Publié le 25 Jun 2022 - 09:39
RÉMUNÉRATION COPIE PRIVÉE

Les acteurs culturels interpellent Macky Sall

 

Comme un seul homme, les acteurs culturels du Sénégal se sont mobilisés, hier, à Sorano, pour interpeller le président de la République sur la signature du décret relatif à la mise en œuvre de la loi sur le droit d’auteur et les droits voisins, notamment la rémunération pour copie privée.

 

Des acteurs et hommes de théâtre, des interprètes, des danseurs, des musiciens, etc., sont montés sur scène, hier, à tour de rôle, pour porter ensemble un plaidoyer.

En effet, après une longue période d’attente de la mise en œuvre de la loi 2008-09 sur le droit d’auteur et les droits voisins au Sénégal, notamment la loi concernant la rémunération pour copie privée, ils ont décidé, pancartes à la main, de manifester leur ras-le-bol.  C’était à l’occasion de l’Assemblée générale ordinaire de la Sodav qui se tient le quatrième jeudi du mois de juin de chaque année.
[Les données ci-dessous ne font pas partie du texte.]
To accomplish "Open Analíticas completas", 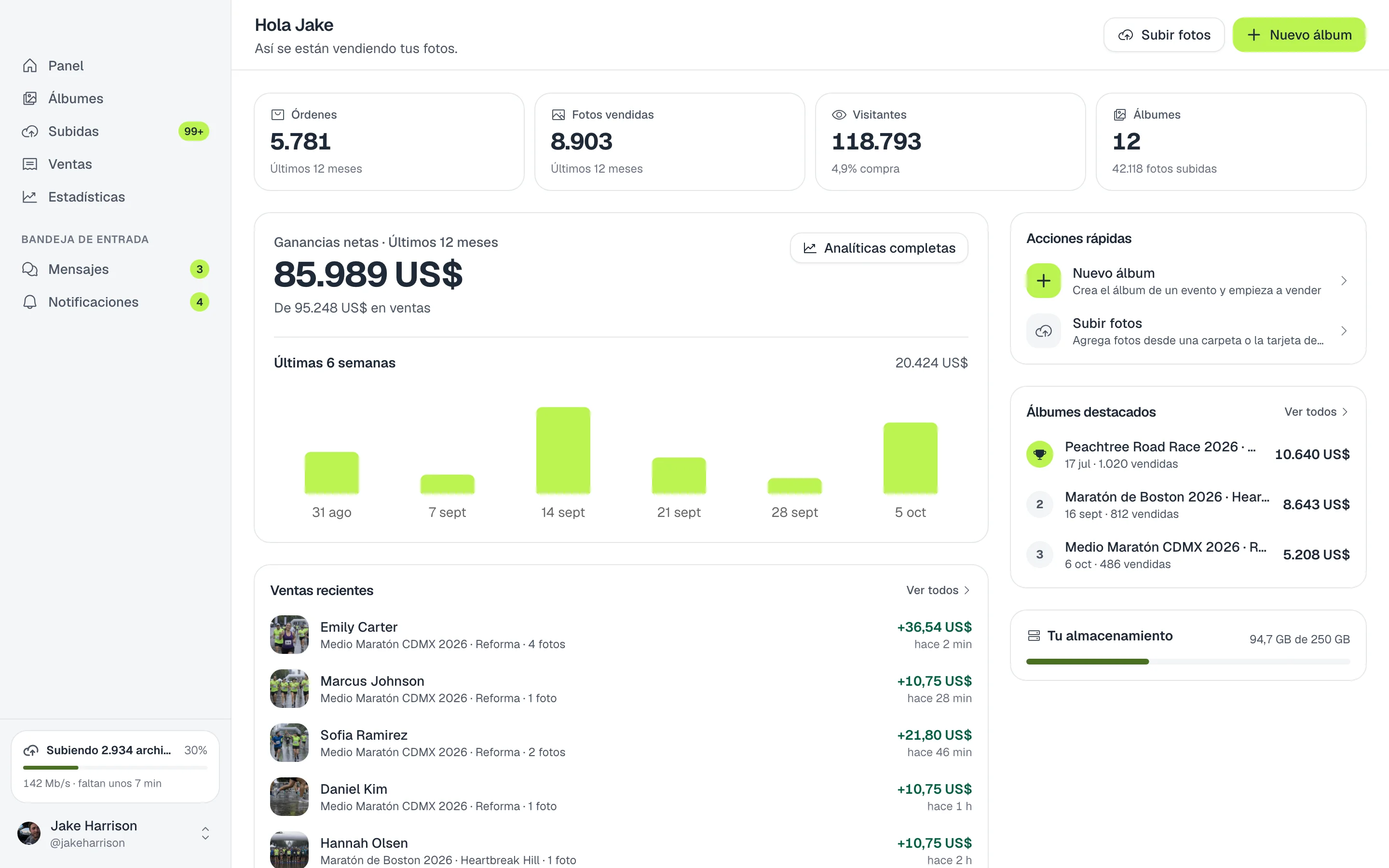I will 879,248.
L’idée, hier, des acteurs, était de se faire entendre davantage, d’espérer que l'autorité suprême, protecteur des arts et des lettres, ‘’comprenne’’ le sens de cette rémunération. 

Pour ce qui est des pertes concernant la copie privée, ’’elles peuvent être estimées à 10 milliards, selon le directeur-gérant de la Sodav. ‘’Si maintenant nous ne nous empressons pas de prendre ce qu’il y a est à prendre au niveau des supports tels que les CD, clés USB, etc., il risque d’y avoir des catastrophes’’, a alerté Aly Bathily. 
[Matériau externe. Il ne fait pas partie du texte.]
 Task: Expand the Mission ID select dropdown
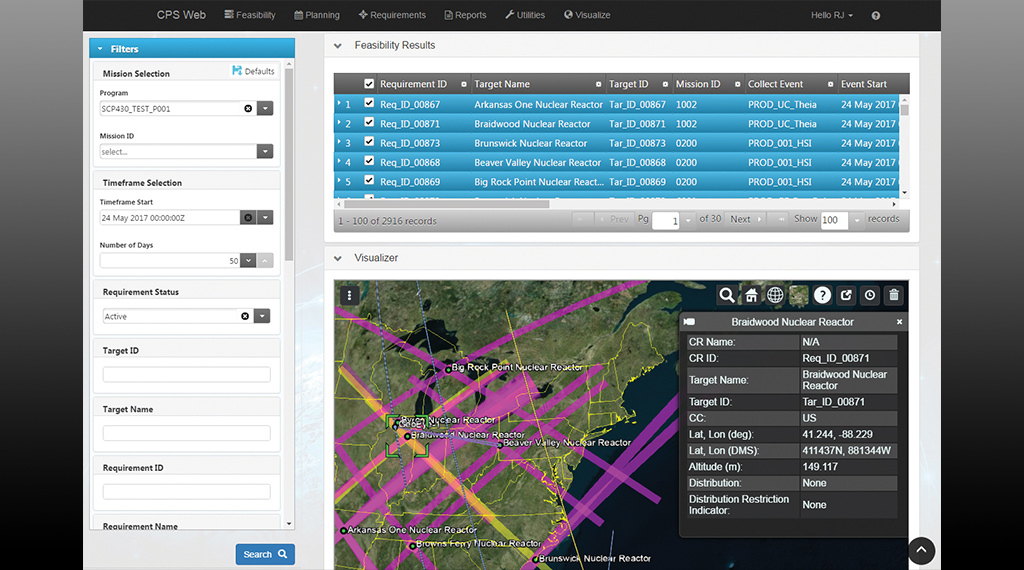(265, 152)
Ainsi, les acteurs culturels réclament la signature d’un décret pour que la rémunération  pour copie privée, adoptée dans le corpus juridique des droits de propriété littéraires et artistiques depuis le 25 janvier 2008, soit depuis quatorze longues années, soit une réalité. PCA de la Sodav, Ngoné Ndour s’indigne : ‘’La commission pour la rémunération équitable et la commission pour la copie privée ont fini de faire leur travail. Il manque juste un arrêté du ministère des Finances et du ministère de la Culture autorisant  la douane à prélever la redevance sur les supports qui entrent dans ce pays. Depuis des années, on court derrière ça. On ne comprend pas ce blocage-là. On est asphyxié.’’
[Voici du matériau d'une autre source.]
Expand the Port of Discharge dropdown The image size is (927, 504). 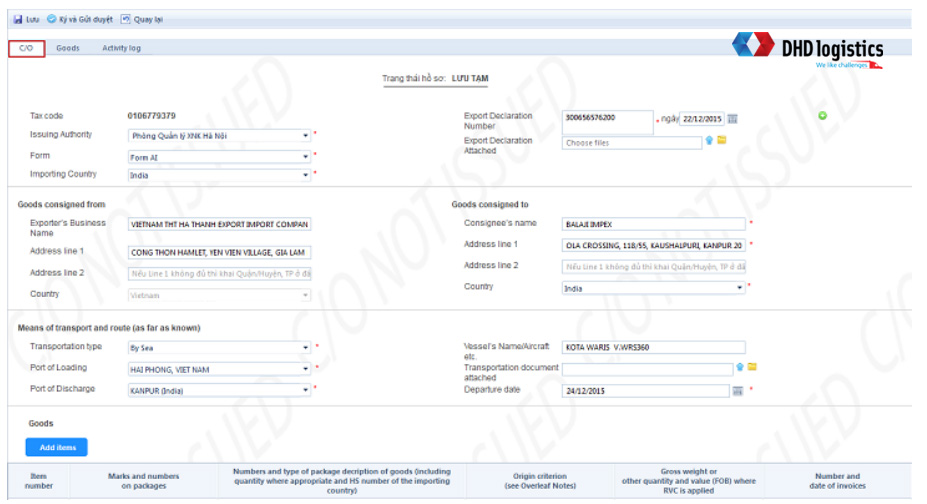(305, 390)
Les acteurs culturels relèvent qu’un faux débat s’est agité sur cette rémunération-là. La copie privée n’est pas une taxe, reprécise Aly Bathily. À ce sujet, M. Bathily précise que le problème se situe à un niveau de savoir si c’est un taux ou non. ‘’Non !, tranche-t-il. Ce n'est pas un taux. C’est une rémunération, une compensation, une réparation’’. ‘’Nous n'avons pas besoin de toute cette littérature fiscale et économique et autre pour parler de rémunération équitable. C’est quelque chose qui est dédié aux artistes’’, a-t-il dit.

Œuvres utilisées durant les campagnes politiques

Source de rémunération la plus substantielle et la plus attendue   dans le dispositif juridique et réglementaire de la propriété littéraire et artistique,  la copie privée est, pour les acteurs culturels sénégalais, une source d’autonomie financière. Ils ont tous indiqué que sa mise en œuvre les soustrait des aides étatiques récurrentes et leur rendrait leur dignité. Elle finance également le monde de la culture. Elle est une rémunération compensatoire pour les auteurs d’œuvres, les artistes, interprètes et les producteurs de phonogrammes et de vidéogrammes copiés dans un cadre non commercial et non professionnel. ‘’Dans ce pays, chaque fois, on reconnaît des droits qui sont accordés aux uns et aux autres. Ce droit permettrait aussi un meilleur financement de la culture. L’Etat est en train de retenir sous perfusion le secteur culturel, alors qu’avec cette rémunération, les gens auraient pu avoir accès à ce qui leur est dû, à une énorme masse financière en toute dignité, sans tout le temps d’avoir besoin d'être sous perfusion’’, a clamé M. Bathily.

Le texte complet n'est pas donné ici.